Special Characters Attack: Toward Scalable Training Data Extraction From Large Language Models
Yang Bai, Ge Pei, Jindong Gu, Yong Yang, Xingjun Ma
TL;DR
This work addresses the risk that large language models encode and leak training data when prompted with specially crafted sequences. It introduces the Special Characters Attack (SCA), which uses two symbol sets plus English letters to trigger memorized raw data outputs, and extends it with SCA-LB, which biases certain logits to amplify leakage. Across open-source and commercial LLMs, SCA extracts diverse content (emails, code, prompt templates, and chat messages) and can reveal information about the training corpus distribution; it also shows an energy-latency dimension through non-stopping verbose outputs. The findings underscore a fundamental vulnerability in LLM training data memorization and distribution, highlighting the need for defenses at dataset curation, tokenization, and alignment stages to improve robustness and privacy.
Abstract
Large language models (LLMs) have achieved remarkable performance on a wide range of tasks.
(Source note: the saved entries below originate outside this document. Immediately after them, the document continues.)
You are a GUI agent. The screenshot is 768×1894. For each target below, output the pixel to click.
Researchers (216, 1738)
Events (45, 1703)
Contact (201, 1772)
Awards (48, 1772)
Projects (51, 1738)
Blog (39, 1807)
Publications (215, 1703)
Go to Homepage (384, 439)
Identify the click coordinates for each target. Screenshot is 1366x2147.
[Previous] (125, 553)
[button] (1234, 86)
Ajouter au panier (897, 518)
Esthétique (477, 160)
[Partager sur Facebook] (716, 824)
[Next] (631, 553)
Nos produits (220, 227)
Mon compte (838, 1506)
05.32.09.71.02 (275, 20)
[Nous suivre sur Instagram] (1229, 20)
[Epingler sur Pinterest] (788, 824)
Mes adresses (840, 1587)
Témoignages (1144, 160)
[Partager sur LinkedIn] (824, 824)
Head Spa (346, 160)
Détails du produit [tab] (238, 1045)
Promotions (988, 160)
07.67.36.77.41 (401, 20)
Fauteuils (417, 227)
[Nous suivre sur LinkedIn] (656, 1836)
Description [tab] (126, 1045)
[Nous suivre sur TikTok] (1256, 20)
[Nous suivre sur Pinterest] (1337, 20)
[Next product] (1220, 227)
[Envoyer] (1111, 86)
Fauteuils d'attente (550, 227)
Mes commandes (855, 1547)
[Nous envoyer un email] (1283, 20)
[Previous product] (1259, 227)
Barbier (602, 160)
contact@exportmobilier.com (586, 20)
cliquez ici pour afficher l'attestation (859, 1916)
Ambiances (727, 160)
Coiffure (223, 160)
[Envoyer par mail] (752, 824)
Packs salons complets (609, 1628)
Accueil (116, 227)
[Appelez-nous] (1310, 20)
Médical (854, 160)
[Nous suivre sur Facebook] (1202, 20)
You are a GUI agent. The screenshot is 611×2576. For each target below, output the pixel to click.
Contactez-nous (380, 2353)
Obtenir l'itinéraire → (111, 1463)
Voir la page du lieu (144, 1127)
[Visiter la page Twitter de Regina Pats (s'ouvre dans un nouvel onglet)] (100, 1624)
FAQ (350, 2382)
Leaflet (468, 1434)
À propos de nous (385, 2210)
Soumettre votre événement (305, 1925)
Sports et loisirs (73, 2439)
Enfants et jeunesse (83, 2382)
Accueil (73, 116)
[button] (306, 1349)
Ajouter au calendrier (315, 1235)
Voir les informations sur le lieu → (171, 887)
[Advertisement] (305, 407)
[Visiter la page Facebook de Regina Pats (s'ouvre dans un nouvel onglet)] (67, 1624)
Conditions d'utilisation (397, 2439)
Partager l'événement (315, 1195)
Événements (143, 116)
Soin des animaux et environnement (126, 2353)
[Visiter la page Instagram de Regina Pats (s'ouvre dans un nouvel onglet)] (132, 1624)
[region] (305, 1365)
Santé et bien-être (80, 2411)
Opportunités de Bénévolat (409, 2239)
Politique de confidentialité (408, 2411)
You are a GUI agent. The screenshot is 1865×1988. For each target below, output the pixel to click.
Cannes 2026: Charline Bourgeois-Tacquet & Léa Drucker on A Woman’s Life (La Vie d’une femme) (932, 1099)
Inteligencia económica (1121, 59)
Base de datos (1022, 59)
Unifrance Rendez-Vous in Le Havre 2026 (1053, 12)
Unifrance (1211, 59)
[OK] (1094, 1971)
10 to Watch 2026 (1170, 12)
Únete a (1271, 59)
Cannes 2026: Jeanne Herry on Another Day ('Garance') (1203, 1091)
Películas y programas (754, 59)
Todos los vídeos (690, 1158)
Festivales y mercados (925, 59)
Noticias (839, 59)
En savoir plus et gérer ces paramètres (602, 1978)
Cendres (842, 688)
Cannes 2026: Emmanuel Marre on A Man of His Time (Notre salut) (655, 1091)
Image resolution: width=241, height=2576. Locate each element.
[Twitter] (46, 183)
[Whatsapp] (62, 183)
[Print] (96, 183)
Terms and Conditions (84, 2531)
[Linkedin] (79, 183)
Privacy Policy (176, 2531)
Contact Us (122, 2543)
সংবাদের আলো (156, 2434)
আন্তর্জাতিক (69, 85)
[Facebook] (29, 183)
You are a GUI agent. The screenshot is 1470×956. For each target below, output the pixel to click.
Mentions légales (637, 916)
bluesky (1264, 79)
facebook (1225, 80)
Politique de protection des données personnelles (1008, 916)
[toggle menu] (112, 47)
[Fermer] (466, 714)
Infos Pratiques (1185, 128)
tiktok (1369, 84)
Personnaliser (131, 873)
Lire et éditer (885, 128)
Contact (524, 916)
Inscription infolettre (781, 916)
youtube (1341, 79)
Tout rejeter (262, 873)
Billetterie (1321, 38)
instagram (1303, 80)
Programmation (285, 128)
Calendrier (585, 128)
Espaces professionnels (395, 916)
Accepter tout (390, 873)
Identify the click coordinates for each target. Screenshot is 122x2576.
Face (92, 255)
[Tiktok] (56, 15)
However, recent studies have shown that LLMs can memorize training data and simple repeated tokens can trick the model to leak the data. In this paper, we take a step further and show that certain special characters or their combinations with English letters are stronger memory triggers, leading to more severe data leakage. The intuition is that, since LLMs are trained with massive data that contains a substantial amount of special characters (e.g. structural symbols {, } of JSON files, and @, # in emails and online posts), the model may memorize the co-occurrence between these special characters and the raw texts. This motivates us to propose a simple but effective Special Characters Attack (SCA) to induce training data leakage. Our experiments verify the high effectiveness of SCA against state-of-the-art LLMs: they can leak diverse training data, such as code corpus, web pages, and personally identifiable information, and sometimes generate non-stop outputs as a byproduct. We further show that the composition of the training data corpus can be revealed by inspecting the leaked data -- one crucial piece of information for pre-training high-performance LLMs. Our work can help understand the sensitivity of LLMs to special characters and identify potential areas for improvement.